I hadn’t thought about our '90s ‘process’ since, that is until last year’s college entrance cheating scandal with celebrity kids getting into USC (and other elite schools) based on the tens of thousands of dollars—and in some cases hundreds of thousands—spent on "gaming the system.” The uber-wealthy are now hiring people to game the system for them. Pity them, it’s not tax-deductible. And, it turns out, it’s illegal. Who knew?
More than thirty years ago we spent three weeks in China. When we arrived in Guangzhou (aka Canton) in 1985, Mao Tse-Tung had been dead for almost a decade. We could actually evaluate his condition for ourselves a couple of weeks later when we spent time in Beijing. Mao was still dead but as we walked through the mausoleum we agreed he looked great.

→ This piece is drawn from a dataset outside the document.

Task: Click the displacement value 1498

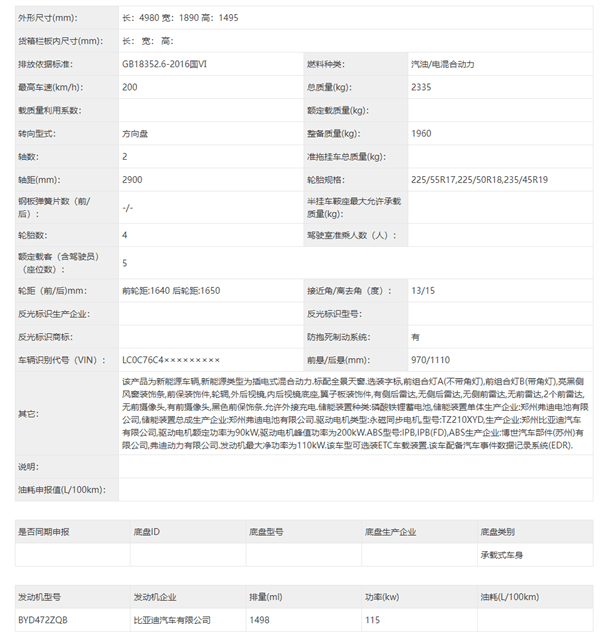Action: click(x=260, y=619)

Really. We marched along (with hundreds of very reverent Chinese), viewing his preserved and protected body in its glass case. We toured Tiananmen Square (a few years before the massacre), walked through the Forbidden City, did a little shopping and more. There was a clear and accepted or directed respect for the grounds we walked in Beijing.
The Forbidden City is a palace complex, and it is not forbidden to tourists. It includes the former Chinese imperial palace, serving as the home of emperors and their households for almost 500 years. Foot-traffic is welcomed, reverence is expected—it certainly was in the 1980s—but change is inevitable. According to the New York Times, two women drove their glistening Mercedes-Benz sport utility vehicle onto the grounds of the Forbidden City and one of the women added insult to injury by bragging about “getting exclusive access to the palace, a notoriously congested tourist site, saying she had gone there to ‘run wild’.” And of course she posted her pictures on social media. But in reality isn’t that exactly what the wealthy are supposed to do? Be obnoxious, flaunt conspicuous wealth, take selfies and boast on Instagram?
The Hermès clutch bags, $40 million yachts, bribes for education and Mercedes SUVs in the Forbidden City are symbols. Not of just obnoxious people and obscene wealth but of a world where Greta Thunberg is attacked by an American president, too many people are homeless, many more are stateless, we ignore climate change, and thousands of children are still in cages along the border. We should try and do more to change what we can. In “Mirror, Mirror”, a 1967 episode of the original Star Trek television series, Captain James T. Kirk reminds First Officer Spock that change is possible: Kirk tells Spock that “In every revolution there's one man with a vision”, to which Spock replies, “Captain Kirk, I shall consider it.” Perhaps we can do more than consider it. Let's each, in our own way, find one more ounce (or more) of energy to defend Greta, help the homeless, give thought to the stateless, tackle climate change and get children out of cages.